> _CONSIGNE DE TÂCHE_:
Restituez mot pour mot l'extrait du texte source qui débute par « Hier dimanche, vers » et se poursuit jusqu'à « de la dette. » inclus.
── TEXTE SOURCE ──
Créanciers, Grexit et novlangue

Hier dimanche, vers 23 heures, les Grecs faisaient la fête dans la rue. Ils avaient bien raison, ils avaient dit NON à des propositions à la fois méprisantes, socialement inacceptables et économiquement stupides de ceux que tout d’un coup, on n’appelait plus que « les créanciers ». Les Grecs occupaient la moitié de l’écran des chaînes d’infos. Sur l’autre moitié, je voyais le travail qui se faisait devant moi dans les studios des chaînes de télé, et qui était de transformer les autres Européens, moi, vous, nous, en somme, en créanciers, comme si ce n’était pas les banques et les organismes internationaux de crédit qui avaient pris la responsabilité de maquiller et d’accepter les comptes maquillés de la Grèce en 1999 et de se faire beaucoup d’argent en récoltant les intérêts de la dette.

Mon canapé était devenu sans mon assentiment un canapé de créanciers, qualité que selon eux, je partageais avec tous les « contribuables » lésés par ces foutues cigales grecques, les ouvriers slovaques, les profs portugais ou les retraité lithuanien, je regardais, vous regardiez, nous regardions, dans les rédactions des chaînes d’infos télévisées, des journalistes, des économistes, des politiques, autour des tables : ils parlaient au nom des créanciers - in my name - en postillonnant, en bras de chemise, dans un état d’excitation extrême et de grande surprise.
───
── DONNÉES FOURNIES ──
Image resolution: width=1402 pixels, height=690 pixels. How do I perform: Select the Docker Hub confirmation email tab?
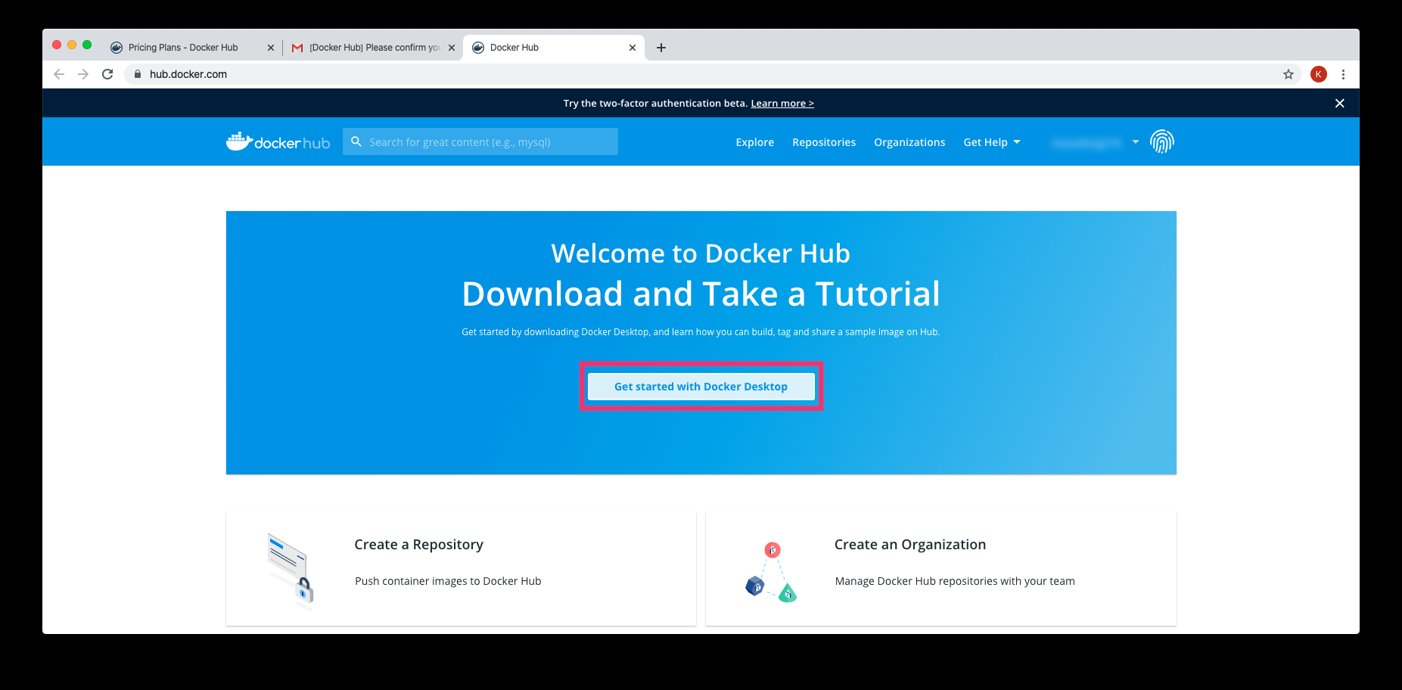[x=371, y=47]
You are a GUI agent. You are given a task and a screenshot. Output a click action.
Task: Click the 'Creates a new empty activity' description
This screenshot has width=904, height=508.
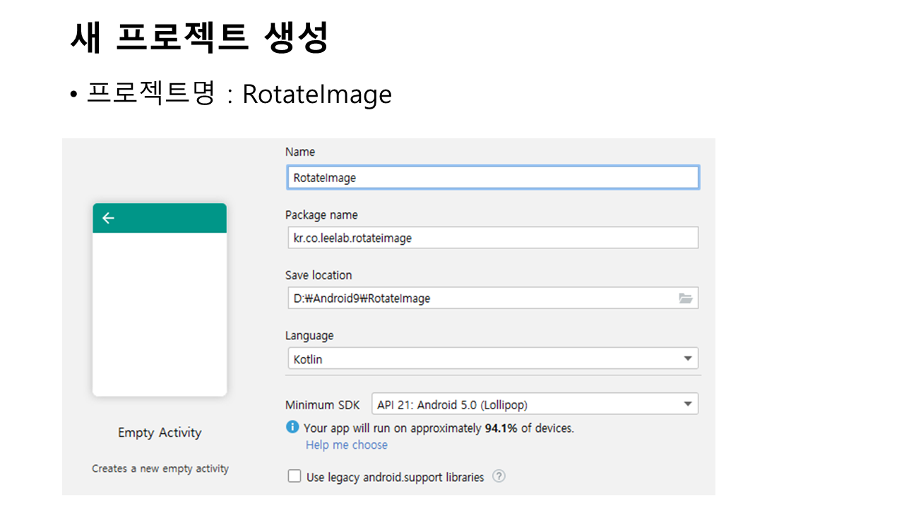pos(160,468)
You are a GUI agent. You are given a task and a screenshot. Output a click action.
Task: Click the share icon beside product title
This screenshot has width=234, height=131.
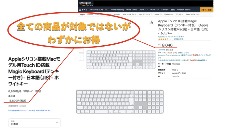[152, 23]
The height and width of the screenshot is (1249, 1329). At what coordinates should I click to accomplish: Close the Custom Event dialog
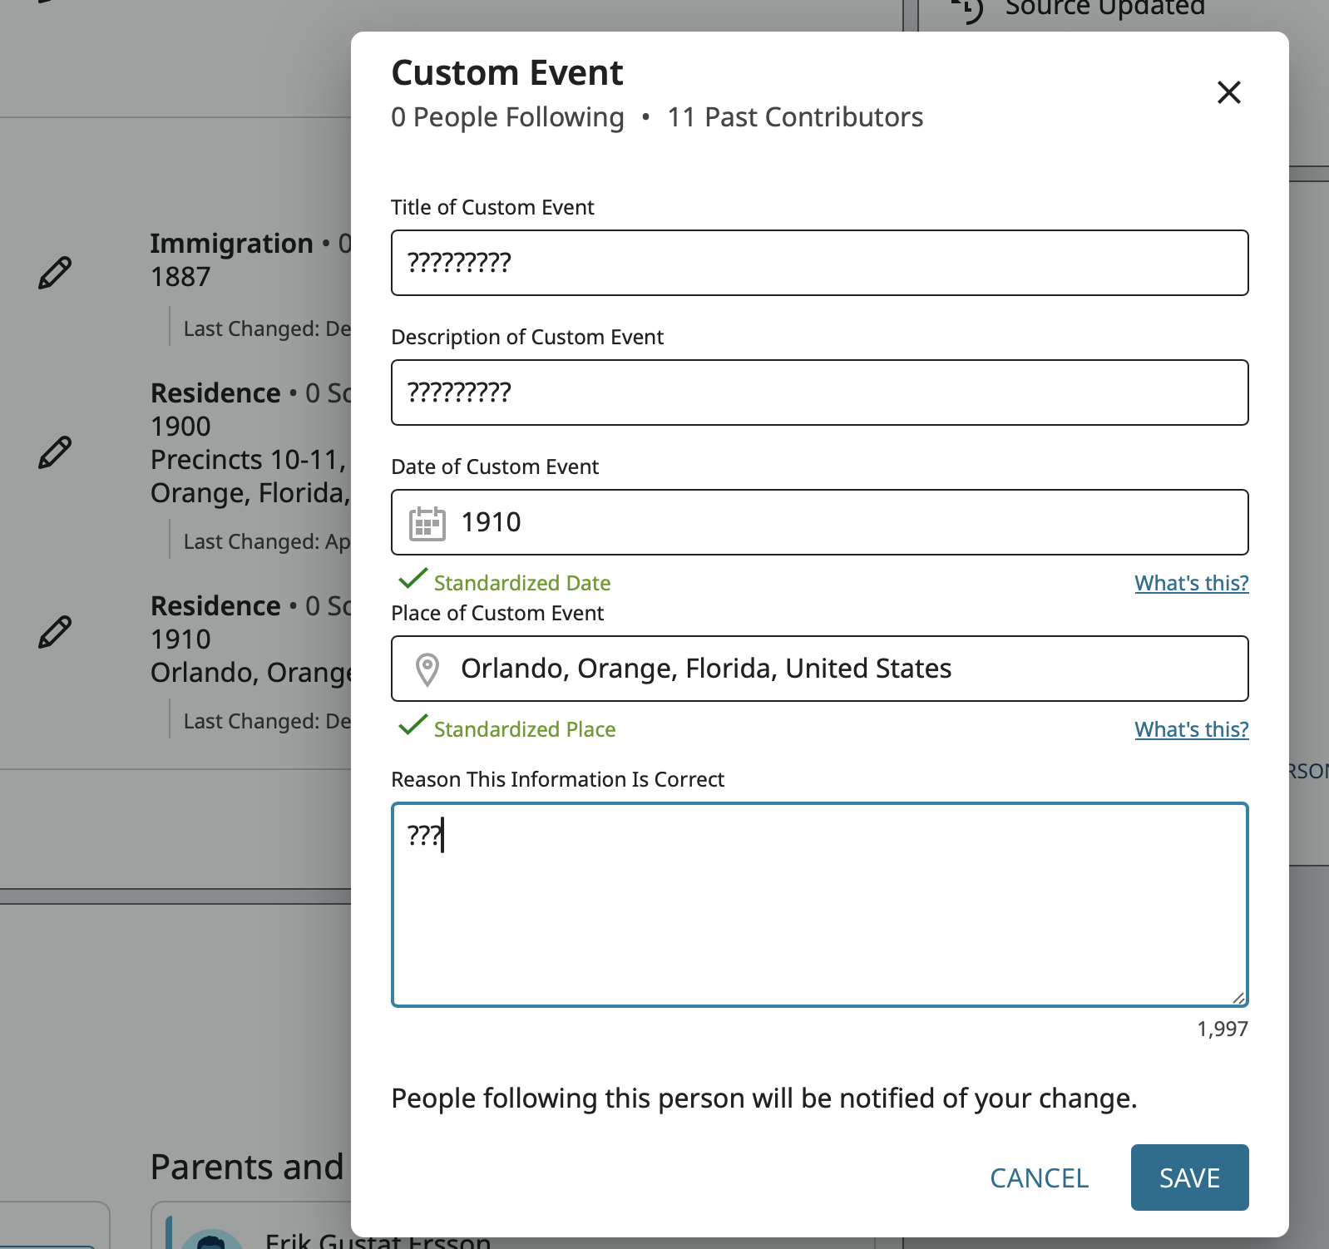1228,92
───
> _SOLUTION RÉDIGÉE_:
Hier dimanche, vers 23 heures, les Grecs faisaient la fête dans la rue. Ils avaient bien raison, ils avaient dit NON à des propositions à la fois méprisantes, socialement inacceptables et économiquement stupides de ceux que tout d’un coup, on n’appelait plus que « les créanciers ». Les Grecs occupaient la moitié de l’écran des chaînes d’infos. Sur l’autre moitié, je voyais le travail qui se faisait devant moi dans les studios des chaînes de télé, et qui était de transformer les autres Européens, moi, vous, nous, en somme, en créanciers, comme si ce n’était pas les banques et les organismes internationaux de crédit qui avaient pris la responsabilité de maquiller et d’accepter les comptes maquillés de la Grèce en 1999 et de se faire beaucoup d’argent en récoltant les intérêts de la dette.